Joseph L. Landenwich

   Co-General Counsel and Corporate Secretary since May 2012. Mr. Landenwich, an attorney and certified public accountant, served as Kindred’s Senior Vice President of Corporate Legal Affairs and Corporate Secretary from December 2003 to May 2012. Mr. Landenwich served as Vice President of Corporate Legal Affairs and Corporate Secretary from November 1999 to December 2003.


Name

  

Current Principal Occupation or Employment and
Five-Year Employment History

Patricia M. Henry

   Executive Vice President since March 2014 and President, RehabCare since December 2011. She served as Executive Vice President, Skilled Rehabilitation Services Operations, RehabCare from June 2011 to December 2011. Prior to joining Kindred, Ms. Henry served as Executive Vice President, Operations of RehabCare from October 2006 to June 2011.

Stephen R. Cunanan

   Chief People Officer since June 2013. Prior to joining Kindred, Mr.
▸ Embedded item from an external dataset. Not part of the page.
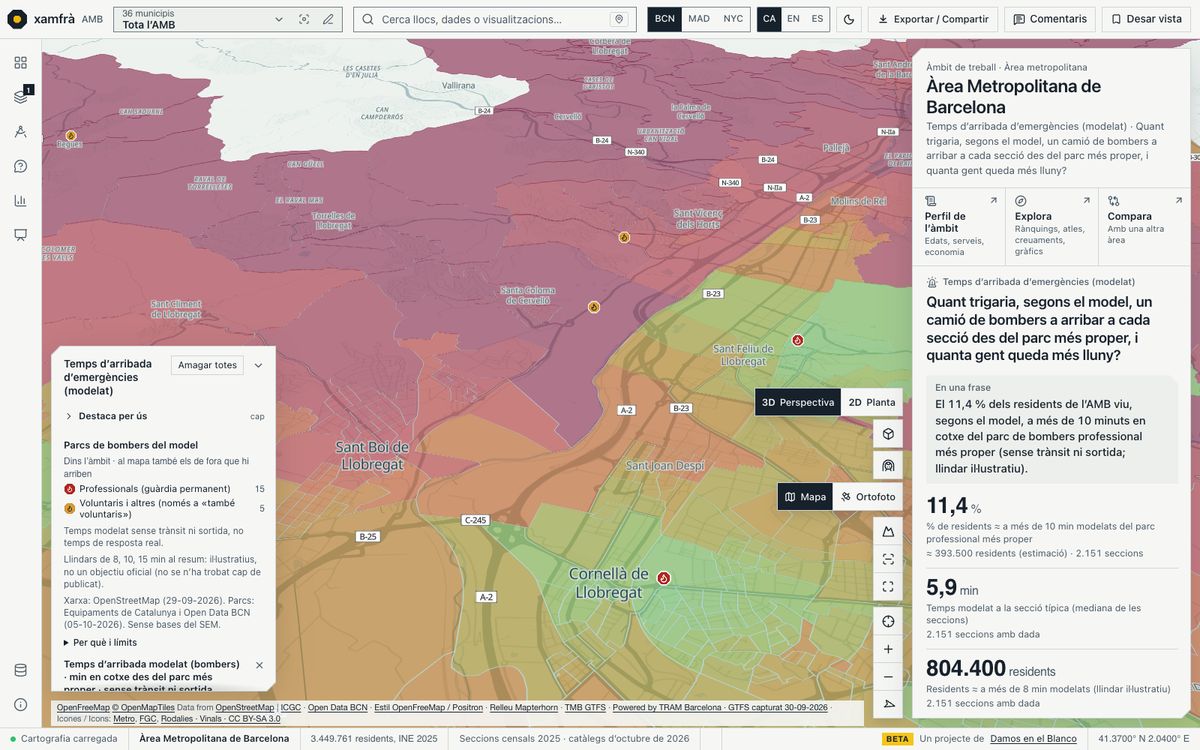1200x750 pixels.
Task: Toggle dark mode moon icon
Action: [x=848, y=19]
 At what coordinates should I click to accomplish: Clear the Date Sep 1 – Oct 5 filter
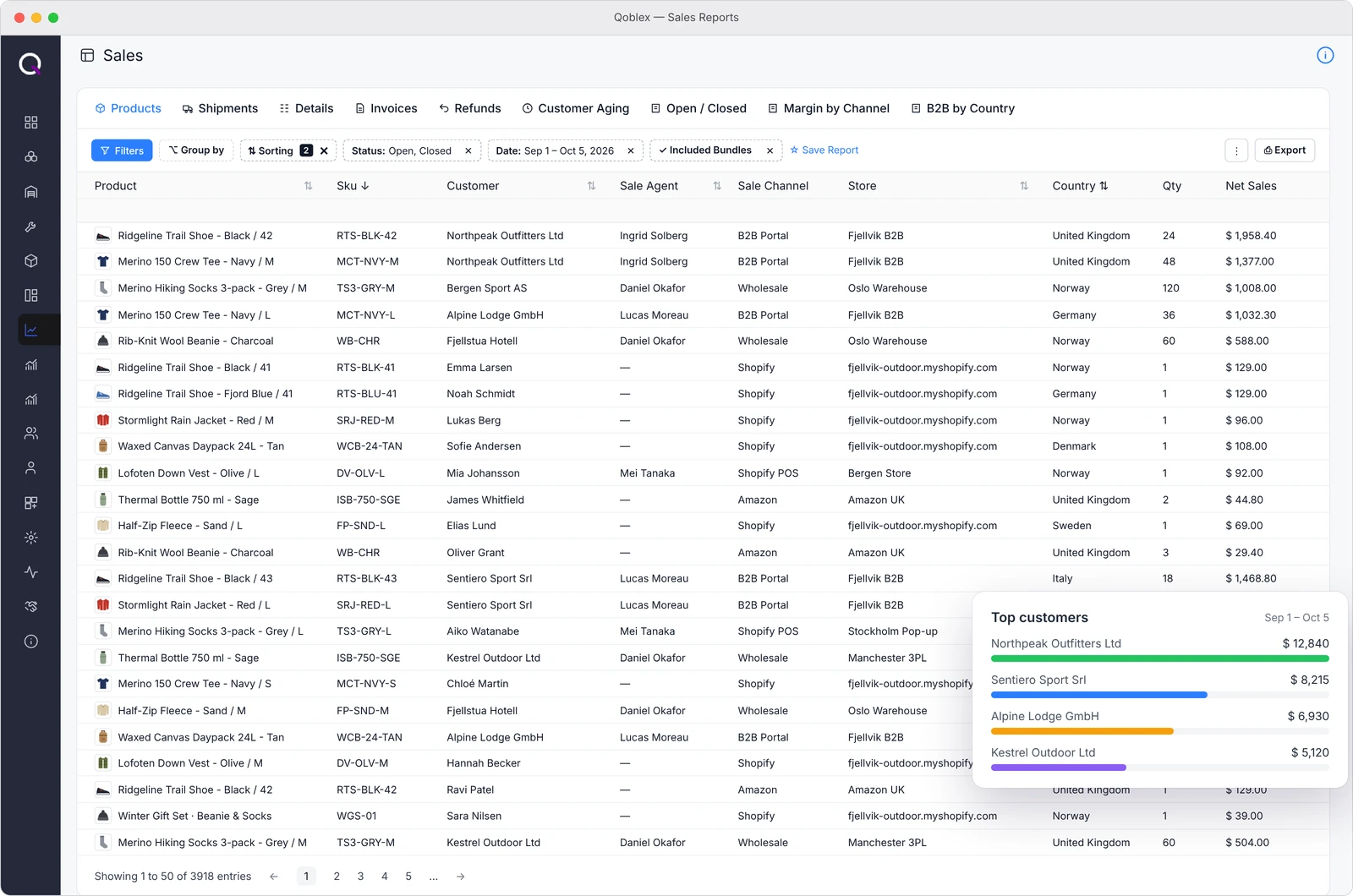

Cunanan served as Chief Human Resources Officer for Catalyst Health Solutions, Inc. (formerly NASDAQ:CHSI), a Fortune 500 pharmacy benefit management and specialty pharmacy organization, from July 2011 to August 2012, and as Global Vice President, Human Resources for Johnson & Johnson (NYSE:JNJ), a Fortune 500 medical devices, pharmaceutical and consumer packaged goods manufacturer, from 2007 through July 2011.

Jon B. Rousseau

   President, Care Management Division since July 2013. Prior to joining Kindred, Mr. Rousseau served as Vice President of Global Marketing for Mylan, Inc. (NASDAQ:MYL), a specialty pharmaceutical company focused on the development, manufacturing and marketing of prescription drug products, from August 2012 to June 2013, and as Vice President of North American Marketing from May 2011 to August 2012. Prior to joining Mylan, Mr. Rousseau served as Global Senior Director for the continuous glucose monitoring franchise of Medtronic, Inc. (NYSE:MDT), the world’s leading medical device maker, from November 2007 to April 2011, and led major corporate strategic initiatives and business development for multiple business units at Medtronic from February 2006 to November 2007.